Top of TEXT UNDER STUDY

On February 14 this year, a car bomb struck a convoy of the Indian Central Reserve Police Force in Pulwama, Kashmir, claiming nearly 50 lives. While much of the international news coverage focused on geopolitics, the attack at Pulwama represents yet another data point in the larger history of contested Muslim citizenship in India. Indian Muslim responses to the attacks at Pulwama reveal a much larger and more complicated process by which Indian Muslims not only mediate their own citizenship but carve space for themselves within the nation.

This historical inequity has arguably existed since the inception of the Indian state, but the effects of this phenomenon are more clearly pronounced under Prime Minister Narendra Modi’s right-wing Bharatiya Janata Party. In Modi’s India, Muslims are called on to prove their fealty to India. In some ways, their existence hinges on proving that they are not loyal to India’s western neighbor, Pakistan. The question is not so much equality, as much as it is equity — Hindus are born and considered to be Indian; Muslims are born and considered to be foreign subjects who must become Indian.

The systematic marginalization of Indian Muslims creates the perpetual ‘performing Muslim,’ a performance that becomes critical in times of geopolitical conflict with Pakistan, India’s historical adversary. Just one day after the Pulwama attack, Muslims in Mumbai took to the streets as part of an organized demonstration against Pakistan. As they burned Pakistani flags and effigies of Pakistani Prime Minister Imran Khan, Mumbai’s Muslims not only sought to appease the nationalist demand of championing the cause of the nation in times of crisis, but through this performance, sought to prove that they too were equally infuriated by Pakistan’s support of terror, and thus were equally Indian. Just a mere three days after the attack in Kashmir, the All India Muslim Unity Front published a memo in which they wrote “there is no place for terrorism within Islam.” To be clear, there is nothing wrong with such a statement, nor is there anything wrong with Indian Muslims expressing their agency; in fact, this is urgently demanded. What is problematic, however, is the nationalist expectation placed on Indian Muslims to prove loyalty, without which any claim on “Indian” as a marker of identity is prohibited.

Bottom of TEXT UNDER STUDY
Top of SUPPLIED MATERIAL

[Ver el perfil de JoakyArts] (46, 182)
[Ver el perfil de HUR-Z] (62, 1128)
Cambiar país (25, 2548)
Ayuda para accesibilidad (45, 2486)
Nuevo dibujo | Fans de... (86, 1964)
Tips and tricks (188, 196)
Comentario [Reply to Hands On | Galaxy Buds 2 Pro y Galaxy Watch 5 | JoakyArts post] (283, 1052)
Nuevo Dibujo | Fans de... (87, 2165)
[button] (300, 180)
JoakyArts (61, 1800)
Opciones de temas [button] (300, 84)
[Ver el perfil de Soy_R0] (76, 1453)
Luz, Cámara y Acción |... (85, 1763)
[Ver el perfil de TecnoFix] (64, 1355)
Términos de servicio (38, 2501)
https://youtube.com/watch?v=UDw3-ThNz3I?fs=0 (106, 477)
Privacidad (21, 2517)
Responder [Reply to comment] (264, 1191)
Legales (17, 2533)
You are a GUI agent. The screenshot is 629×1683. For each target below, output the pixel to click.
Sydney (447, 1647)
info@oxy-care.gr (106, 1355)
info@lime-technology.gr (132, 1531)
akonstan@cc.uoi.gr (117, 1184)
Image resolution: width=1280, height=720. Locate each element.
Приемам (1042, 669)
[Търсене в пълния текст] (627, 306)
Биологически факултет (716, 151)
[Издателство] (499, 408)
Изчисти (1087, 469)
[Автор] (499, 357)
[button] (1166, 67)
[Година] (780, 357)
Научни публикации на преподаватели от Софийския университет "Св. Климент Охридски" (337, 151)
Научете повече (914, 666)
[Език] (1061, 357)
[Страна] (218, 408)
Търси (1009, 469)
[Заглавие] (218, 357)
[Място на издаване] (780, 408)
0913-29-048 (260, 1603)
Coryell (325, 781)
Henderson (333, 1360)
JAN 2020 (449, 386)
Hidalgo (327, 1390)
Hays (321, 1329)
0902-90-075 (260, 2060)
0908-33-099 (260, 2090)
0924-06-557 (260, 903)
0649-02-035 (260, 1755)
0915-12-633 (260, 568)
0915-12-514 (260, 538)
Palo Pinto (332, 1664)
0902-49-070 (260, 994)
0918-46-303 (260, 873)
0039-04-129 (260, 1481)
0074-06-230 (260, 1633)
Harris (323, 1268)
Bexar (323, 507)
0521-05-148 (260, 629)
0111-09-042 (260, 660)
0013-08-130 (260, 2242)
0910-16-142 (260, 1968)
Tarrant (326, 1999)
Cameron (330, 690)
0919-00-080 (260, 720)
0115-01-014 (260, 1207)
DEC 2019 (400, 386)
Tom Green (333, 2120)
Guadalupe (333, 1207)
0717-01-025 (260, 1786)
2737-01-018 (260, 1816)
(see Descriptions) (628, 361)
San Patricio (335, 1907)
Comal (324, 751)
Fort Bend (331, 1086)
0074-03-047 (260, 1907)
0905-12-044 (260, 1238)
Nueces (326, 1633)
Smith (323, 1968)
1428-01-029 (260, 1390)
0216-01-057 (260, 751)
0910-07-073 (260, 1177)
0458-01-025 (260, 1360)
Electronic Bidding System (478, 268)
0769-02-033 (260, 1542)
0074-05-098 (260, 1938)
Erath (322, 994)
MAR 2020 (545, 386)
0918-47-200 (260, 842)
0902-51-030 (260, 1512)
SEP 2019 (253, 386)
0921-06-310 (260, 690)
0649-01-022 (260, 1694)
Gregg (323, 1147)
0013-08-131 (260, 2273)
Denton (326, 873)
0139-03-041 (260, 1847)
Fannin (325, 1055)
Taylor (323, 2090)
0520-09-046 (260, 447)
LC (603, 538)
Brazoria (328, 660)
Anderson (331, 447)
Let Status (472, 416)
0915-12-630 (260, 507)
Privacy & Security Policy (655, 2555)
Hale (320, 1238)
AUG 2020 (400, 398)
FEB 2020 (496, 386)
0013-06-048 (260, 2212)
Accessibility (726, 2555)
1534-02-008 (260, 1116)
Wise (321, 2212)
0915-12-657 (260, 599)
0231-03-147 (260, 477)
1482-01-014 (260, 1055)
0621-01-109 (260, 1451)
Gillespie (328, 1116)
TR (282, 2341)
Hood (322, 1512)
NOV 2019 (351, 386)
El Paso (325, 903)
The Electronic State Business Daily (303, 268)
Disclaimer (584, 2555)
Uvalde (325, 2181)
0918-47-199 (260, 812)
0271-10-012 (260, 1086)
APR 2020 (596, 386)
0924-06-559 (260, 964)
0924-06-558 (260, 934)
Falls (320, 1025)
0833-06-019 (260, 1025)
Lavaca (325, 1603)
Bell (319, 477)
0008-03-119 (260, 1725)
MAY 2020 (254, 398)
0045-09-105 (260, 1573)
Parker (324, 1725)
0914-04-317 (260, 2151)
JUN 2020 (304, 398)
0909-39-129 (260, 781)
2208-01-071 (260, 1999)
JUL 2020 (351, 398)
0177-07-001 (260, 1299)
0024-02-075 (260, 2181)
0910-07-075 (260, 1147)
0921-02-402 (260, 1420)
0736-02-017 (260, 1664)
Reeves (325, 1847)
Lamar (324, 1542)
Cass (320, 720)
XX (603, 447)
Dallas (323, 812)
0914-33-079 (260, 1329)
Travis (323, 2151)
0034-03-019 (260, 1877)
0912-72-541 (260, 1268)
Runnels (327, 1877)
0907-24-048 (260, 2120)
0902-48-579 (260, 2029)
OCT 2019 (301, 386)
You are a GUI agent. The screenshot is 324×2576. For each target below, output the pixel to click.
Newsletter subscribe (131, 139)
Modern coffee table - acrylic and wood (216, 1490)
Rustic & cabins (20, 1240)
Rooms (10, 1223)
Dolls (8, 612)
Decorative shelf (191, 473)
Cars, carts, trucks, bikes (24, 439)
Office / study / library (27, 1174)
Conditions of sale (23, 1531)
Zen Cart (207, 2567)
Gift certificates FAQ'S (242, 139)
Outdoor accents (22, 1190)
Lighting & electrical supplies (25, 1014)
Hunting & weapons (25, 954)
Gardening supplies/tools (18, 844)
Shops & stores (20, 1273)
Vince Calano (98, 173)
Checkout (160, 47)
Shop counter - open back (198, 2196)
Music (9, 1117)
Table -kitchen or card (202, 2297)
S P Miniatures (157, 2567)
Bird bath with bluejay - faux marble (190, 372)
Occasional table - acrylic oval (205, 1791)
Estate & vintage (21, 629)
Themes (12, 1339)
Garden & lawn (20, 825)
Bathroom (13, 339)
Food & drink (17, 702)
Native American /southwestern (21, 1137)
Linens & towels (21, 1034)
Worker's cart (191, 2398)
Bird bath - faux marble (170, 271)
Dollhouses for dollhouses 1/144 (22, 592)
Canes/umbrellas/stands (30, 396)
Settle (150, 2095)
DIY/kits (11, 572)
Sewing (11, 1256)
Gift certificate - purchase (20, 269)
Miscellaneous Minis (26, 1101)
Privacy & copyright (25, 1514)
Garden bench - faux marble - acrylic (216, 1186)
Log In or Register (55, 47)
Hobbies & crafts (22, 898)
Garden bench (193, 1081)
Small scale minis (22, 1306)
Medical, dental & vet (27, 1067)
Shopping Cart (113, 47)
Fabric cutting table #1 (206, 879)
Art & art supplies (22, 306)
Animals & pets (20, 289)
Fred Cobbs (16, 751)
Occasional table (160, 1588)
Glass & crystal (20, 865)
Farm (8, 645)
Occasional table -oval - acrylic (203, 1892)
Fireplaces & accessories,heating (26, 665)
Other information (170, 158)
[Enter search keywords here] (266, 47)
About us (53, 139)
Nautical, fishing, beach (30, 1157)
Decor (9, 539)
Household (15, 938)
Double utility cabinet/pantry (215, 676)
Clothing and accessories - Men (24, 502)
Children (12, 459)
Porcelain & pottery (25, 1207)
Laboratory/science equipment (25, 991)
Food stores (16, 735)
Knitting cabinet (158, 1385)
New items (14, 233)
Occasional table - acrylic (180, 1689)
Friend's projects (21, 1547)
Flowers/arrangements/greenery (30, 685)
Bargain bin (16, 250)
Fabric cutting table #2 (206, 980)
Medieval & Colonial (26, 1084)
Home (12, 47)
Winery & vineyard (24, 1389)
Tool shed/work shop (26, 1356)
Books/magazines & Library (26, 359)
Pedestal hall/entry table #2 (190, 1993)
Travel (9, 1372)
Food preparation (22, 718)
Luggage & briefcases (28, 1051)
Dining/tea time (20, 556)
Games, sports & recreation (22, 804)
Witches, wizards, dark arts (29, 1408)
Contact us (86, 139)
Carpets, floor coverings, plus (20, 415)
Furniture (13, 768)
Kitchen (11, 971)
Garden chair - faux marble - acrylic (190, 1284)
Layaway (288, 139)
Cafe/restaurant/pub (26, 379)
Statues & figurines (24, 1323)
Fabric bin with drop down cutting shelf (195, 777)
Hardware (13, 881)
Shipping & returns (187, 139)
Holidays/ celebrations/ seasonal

Bottom of SUPPLIED MATERIAL

▸ **PROBLEMS TO SOLVE**:
• a. According to the text on Indian Muslim citizenship, what did Muslims in Mumbai burn during their demonstration against Pakistan?
• b. Continue the text on Indian Muslim citizenship after the Pulwama attack from its last sentence.

▸ **TASK RESPONSES**:
• a. Pakistani flags and effigies of Pakistani Prime Minister Imran Khan.

• b.
Another example that is equally revealing is the India Today article titled “Agra Muslims support ban on Jamaat-e-Islami, condemn Mehbooba Mufti’s comments.” Following the attacks at Pulwama, the government moved to ban the Kashmir-based Islamist social organization Jamaat-e-Islami, prompting strong criticism and outcry from the former chief minister of the state, Mehbooba Mufti; Omar Abdullah, also a former chief minister of the contested state; and Muslim Kashmiris, who view the banned group as a social and cultural organization as opposed to an outfit that engages in militancy.

The strategic use of Agra Muslims as opposed to the Muslim chief minister’s criticism of the Modi government not only propagates the duality of “good Muslim” and “bad Muslim,” but further cements the notion that the “good Muslim” is one who not only acquiesces to the ruling regime, but enthusiastically champions it, placing his aspirational nationhood over his religion. The opposition of Agra Muslims to the former chief minister’s comments also reveals the degree to which Indian Muslims have internalized right-wing nationalist rhetoric. Agra-based social activist Amir Qureshi, himself a Muslim, chastised the minister for supporting so-called “anti-nationals,” a loaded term now assigned to those who either question the ruling regime or act in ways that are deemed anti-Hindu.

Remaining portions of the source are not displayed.